Hello fellow cruisers... we have 9 days departing St. Maarten.. does anyone have a suggested itinerary? I'm thinking to do day 1 - right out of Oyster Bay into Orient Bay for the day, then day 2 down to St Barths, hang around few days, and then back up stopping at Ile Fourche, before going clockwise around St Maarten itself, ending back at Orient Bay for the last nite before returning to Oyster Bay. Does this make sense? Special places anyone would recommend? Comments on skipping Anguilla due to just having 2 places to overnight at that island? Thanx in advance for all replies!


----------



## ArgleBargle (Jan 8, 2007)

i know its a bit out of the way, but if the swells are NOT from the north when you're there, i recommend an ovenight at the small mooring ball field at Saba, dinghy to Fort Baie & take a little taxi tour of the island with some stops, lunch, maybe a hike. Its maybe 5 hours south/SSW of St. Maarten.

we stopped there on an Antigua - St. Maarten one way charter a couple of years back, and Saba Is. was a very, very special & unique place and very different from St. Maarten/Barts/Anguilla. i will never forget the day i spent there. also, it would be a nice sail in the right wind.

i wouldnt go there if there are big swells from the north, as the overnight i think would not be very comfortable. 

also, i quite liked Anguilla - cool cliffs and nice beaches - there's a great lunch stop called Sandy Island if the weather is reasonably settled.

did not anchor at orient, but went there from land and found it a bit crowded & unfriendly compared to other places.

maybe you're looking for more exciting places/nightlife, though. everyone's different.

have fun!


----------



## Faster (Sep 13, 2005)

Saba was my first thought too.. And it's possible to be picked up at the bay near the moorings (Wells Bay IIRC).. It's a bit of a trick landing a dinghy there though. The drive up out of Wells is worth it!

You'll not find a more unique place in the region. If your group is fit climb the 1000 steps at Windwardside to the tropical jungle at the peak.


----------



## CaptnStephen (Apr 21, 2011)

Hi ArgleBargle and Faster:

Thanx for the tip on Saba.. I'll look into this once we get on the ground in SXM since I think this will be very weather dependent.. 

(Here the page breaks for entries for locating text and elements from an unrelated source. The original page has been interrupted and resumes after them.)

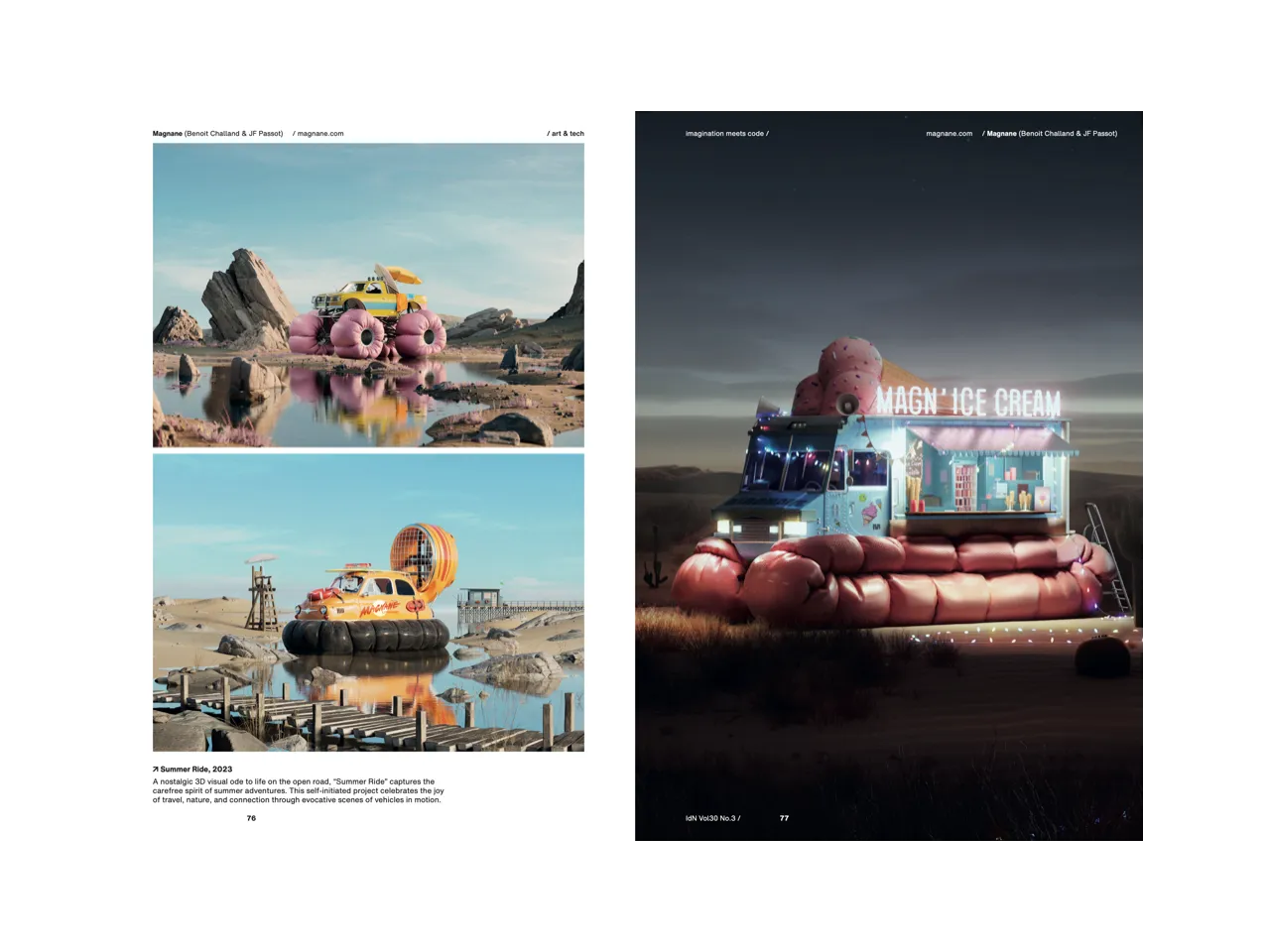Viewport: 1270px width, 952px height.
Task: Click the Summer Ride, 2023 caption heading
Action: pos(194,768)
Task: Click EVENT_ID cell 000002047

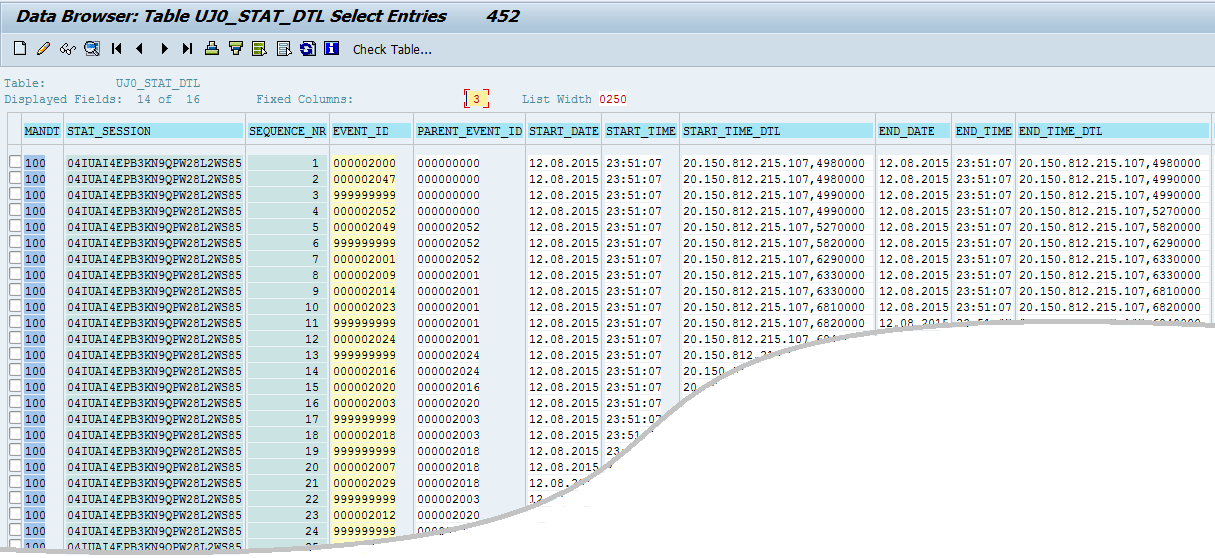Action: 365,179
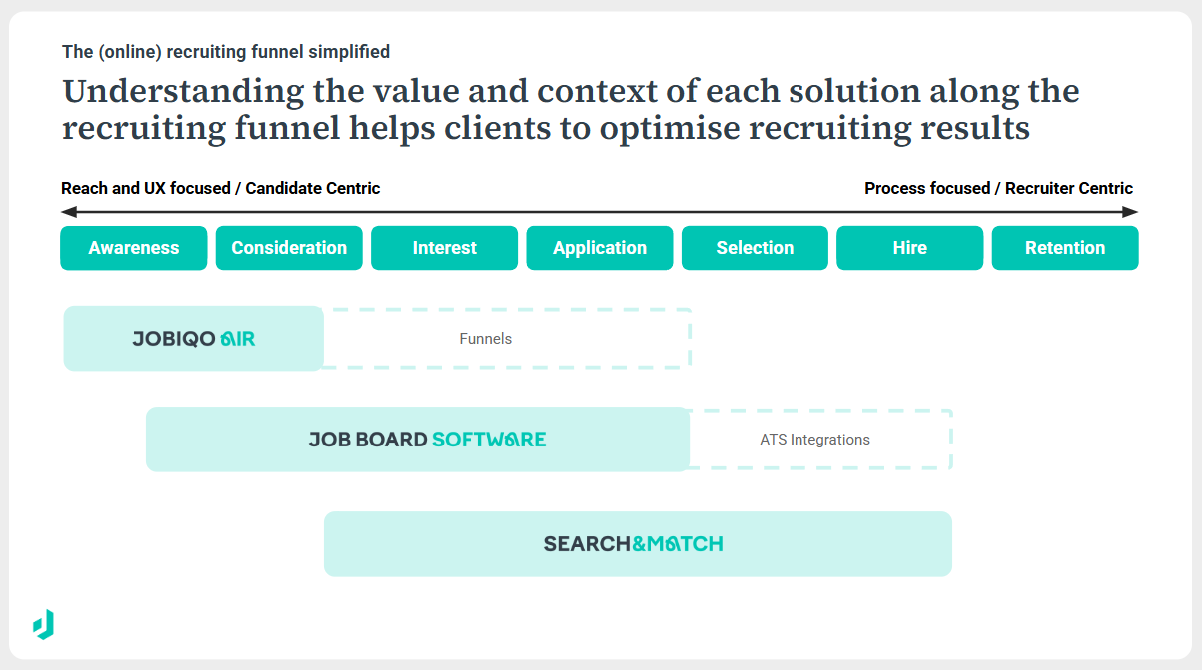Select the Awareness funnel stage
Screen dimensions: 1202x670
click(134, 248)
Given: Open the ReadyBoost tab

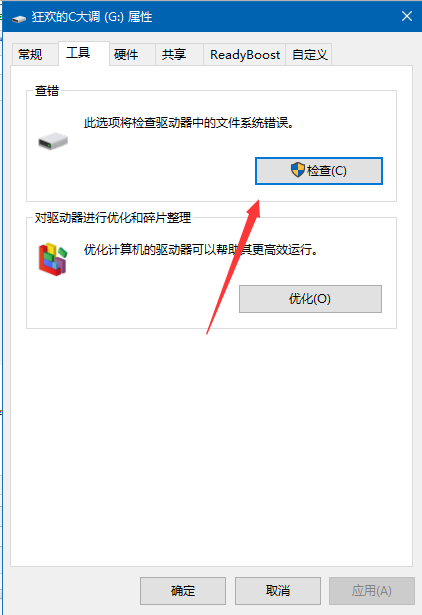Looking at the screenshot, I should (245, 55).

What about St. Barts? I looked on the map and besides Gustavia and Columbier - there doesn't seem to be many anchorages..?

I was planning on overnighting at Ile Fourchue eitehr on the way down or up - any opinions?

Thanx again!


----------



## MarkofSeaLife (Nov 7, 2010)

Try to do grand case on a Tuesday night when the parade is on.

Isle Fourche is meant to be great but I haven't stayed there yet... Will be n a few weeks 
Saba is 30 nm, fine if your mob likes the sailing but comming back into the wind may get tedious for non sailors (read: they will be chundering all day!). And you won't really know how rolly Saba is till you arrive... If its too bad for your friends then there no option but to stay.


----------